**** SUPPLIED MATERIAL

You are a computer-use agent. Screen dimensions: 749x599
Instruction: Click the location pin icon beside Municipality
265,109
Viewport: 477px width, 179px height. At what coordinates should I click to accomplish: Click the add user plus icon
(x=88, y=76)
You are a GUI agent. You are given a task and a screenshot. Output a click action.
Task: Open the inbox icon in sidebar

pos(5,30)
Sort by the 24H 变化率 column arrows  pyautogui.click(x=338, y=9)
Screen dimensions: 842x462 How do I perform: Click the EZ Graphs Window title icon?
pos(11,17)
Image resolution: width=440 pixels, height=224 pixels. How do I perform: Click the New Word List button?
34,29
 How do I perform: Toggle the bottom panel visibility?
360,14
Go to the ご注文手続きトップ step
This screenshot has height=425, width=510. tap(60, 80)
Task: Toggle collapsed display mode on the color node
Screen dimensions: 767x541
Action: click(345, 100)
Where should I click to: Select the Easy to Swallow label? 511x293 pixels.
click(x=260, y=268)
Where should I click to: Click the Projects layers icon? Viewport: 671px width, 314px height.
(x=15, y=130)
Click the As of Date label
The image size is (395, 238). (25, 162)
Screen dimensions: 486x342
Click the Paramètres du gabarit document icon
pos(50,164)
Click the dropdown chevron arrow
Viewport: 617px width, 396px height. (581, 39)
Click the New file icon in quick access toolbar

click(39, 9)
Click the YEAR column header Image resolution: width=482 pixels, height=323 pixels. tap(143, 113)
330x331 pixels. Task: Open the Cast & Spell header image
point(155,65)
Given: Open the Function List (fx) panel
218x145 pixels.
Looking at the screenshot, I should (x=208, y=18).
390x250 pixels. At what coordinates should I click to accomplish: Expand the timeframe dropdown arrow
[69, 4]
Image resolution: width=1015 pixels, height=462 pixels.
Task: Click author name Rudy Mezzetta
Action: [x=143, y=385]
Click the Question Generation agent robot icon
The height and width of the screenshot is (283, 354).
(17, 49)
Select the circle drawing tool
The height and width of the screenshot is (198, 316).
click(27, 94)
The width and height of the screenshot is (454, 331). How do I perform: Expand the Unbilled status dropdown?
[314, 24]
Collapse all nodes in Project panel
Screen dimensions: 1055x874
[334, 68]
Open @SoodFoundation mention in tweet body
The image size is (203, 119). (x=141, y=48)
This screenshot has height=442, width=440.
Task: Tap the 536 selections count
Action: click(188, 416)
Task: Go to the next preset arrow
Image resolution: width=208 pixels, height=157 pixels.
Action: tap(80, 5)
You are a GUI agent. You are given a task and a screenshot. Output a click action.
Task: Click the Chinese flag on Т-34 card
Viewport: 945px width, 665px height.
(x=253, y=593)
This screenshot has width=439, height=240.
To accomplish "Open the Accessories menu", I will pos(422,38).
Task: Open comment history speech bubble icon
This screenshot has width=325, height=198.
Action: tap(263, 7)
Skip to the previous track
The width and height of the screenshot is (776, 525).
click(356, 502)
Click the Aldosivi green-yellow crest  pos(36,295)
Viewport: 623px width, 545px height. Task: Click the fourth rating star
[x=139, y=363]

********

▶ _TASK TO COMPLETE_:
Once more, write out the records above, exactly as they stand.

▶ _RESPONSE BOX_:
You are a computer-use agent. Screen dimensions: 749x599
Instruction: Click the location pin icon beside Municipality
265,109
Viewport: 477px width, 179px height. At what coordinates should I click to accomplish: Click the add user plus icon
(x=88, y=76)
You are a GUI agent. You are given a task and a screenshot. Output a click action.
Task: Open the inbox icon in sidebar

pos(5,30)
Sort by the 24H 变化率 column arrows  pyautogui.click(x=338, y=9)
Screen dimensions: 842x462 How do I perform: Click the EZ Graphs Window title icon?
pos(11,17)
Image resolution: width=440 pixels, height=224 pixels. How do I perform: Click the New Word List button?
34,29
 How do I perform: Toggle the bottom panel visibility?
360,14
Go to the ご注文手続きトップ step
This screenshot has height=425, width=510. tap(60, 80)
Task: Toggle collapsed display mode on the color node
Screen dimensions: 767x541
Action: click(345, 100)
Where should I click to: Select the Easy to Swallow label? 511x293 pixels.
click(x=260, y=268)
Where should I click to: Click the Projects layers icon? Viewport: 671px width, 314px height.
(x=15, y=130)
Click the As of Date label
The image size is (395, 238). (25, 162)
Screen dimensions: 486x342
Click the Paramètres du gabarit document icon
pos(50,164)
Click the dropdown chevron arrow
Viewport: 617px width, 396px height. (581, 39)
Click the New file icon in quick access toolbar

click(39, 9)
Click the YEAR column header Image resolution: width=482 pixels, height=323 pixels. tap(143, 113)
330x331 pixels. Task: Open the Cast & Spell header image
point(155,65)
Given: Open the Function List (fx) panel
218x145 pixels.
Looking at the screenshot, I should (x=208, y=18).
390x250 pixels. At what coordinates should I click to accomplish: Expand the timeframe dropdown arrow
[69, 4]
Image resolution: width=1015 pixels, height=462 pixels.
Task: Click author name Rudy Mezzetta
Action: [x=143, y=385]
Click the Question Generation agent robot icon
The height and width of the screenshot is (283, 354).
(17, 49)
Select the circle drawing tool
The height and width of the screenshot is (198, 316).
click(27, 94)
The width and height of the screenshot is (454, 331). How do I perform: Expand the Unbilled status dropdown?
[314, 24]
Collapse all nodes in Project panel
Screen dimensions: 1055x874
[334, 68]
Open @SoodFoundation mention in tweet body
The image size is (203, 119). (x=141, y=48)
This screenshot has height=442, width=440.
Task: Tap the 536 selections count
Action: click(188, 416)
Task: Go to the next preset arrow
Image resolution: width=208 pixels, height=157 pixels.
Action: tap(80, 5)
You are a GUI agent. You are given a task and a screenshot. Output a click action.
Task: Click the Chinese flag on Т-34 card
Viewport: 945px width, 665px height.
(x=253, y=593)
This screenshot has width=439, height=240.
To accomplish "Open the Accessories menu", I will pos(422,38).
Task: Open comment history speech bubble icon
This screenshot has width=325, height=198.
Action: tap(263, 7)
Skip to the previous track
The width and height of the screenshot is (776, 525).
click(356, 502)
Click the Aldosivi green-yellow crest  pos(36,295)
Viewport: 623px width, 545px height. Task: Click the fourth rating star
[x=139, y=363]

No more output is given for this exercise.